Create default permissions

create mask:    This option is set using an octal value when setting permissions for files.
                example:   create mask = 1644

directory mask: Directories must have the execute bit for proper access.
                Default parameter is 0755

Example:

 
[global]
create mask = 0775

Notes and additional information

  • UNIX system permissions take precedence over Samba permissions. Proper care has to be taken to set the proper permissions on the directories used for the shares. If a directory does not have write permission, setting Samba permissions to allow writing to a file or directory will not allow an user to write to the share.
  • Permission parameters do not override a file system that has been mounted with specific permissions. If a file system is mounted as read-only, the write ok = Yes parameter will not allow users to write to the file system.

What do "DriveReady SeekComplete Error" messages indicate when seen during the boot sequence?

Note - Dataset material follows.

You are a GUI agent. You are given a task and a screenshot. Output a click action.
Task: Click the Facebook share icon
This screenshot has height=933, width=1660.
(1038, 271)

This error message indicates that the storage device received a request from the Linux kernel that it did not understand and that it is ignoring it. It might, for example, indicate that the kernel driver is issuing multi-mode commands which is not supported by the specific device. This is usually a minor issue and can be ignored without any side effects.

Why do I receive errors like grep: /proc/cmdline: No such file or directory or grep: /proc/mounts: No such file or directory during the boot sequence?

This error indicates that the proc virtual system is not being mounted during system bootup. Linux uses this file system to represent various critical information about the processes to the applications.

If the system does not bootup and provide a login prompt, boot into rescue mode using the instructions in Booting into Rescue Mode.

If you get the error statement:

An error occurred trying to mount all or some of your file systems. 
Some of them may be under /mnt/sysimage

check the file /etc/fstab as it contains the file system table.

Verify whether the proc entry is similar to the one below:

none                    /proc                   proc    defaults        0 0

The directory /proc should exist with read and executable permissions for everyone.

How do I change the shell I use?

The chsh command can be used to change your shell.

There are other options that may be used as well. To check the available shells on your system, use the following command:

chsh --list

which will produce a list similar to:

/bin/sh
/bin/bash
/sbin/nologin
/bin/ash
/bin/bsh
/bin/ksh
/usr/bin/ksh
/usr/bin/pdksh
/bin/tcsh
/bin/csh

To change the shell to csh, use the command:

chsh -s /bin/csh

To verify the current shell, use the command:

echo $SHELL
Note:
The above example is for the root user. Non-root users are prompted for their password before the shell is changed. These changes will take effect on the next login.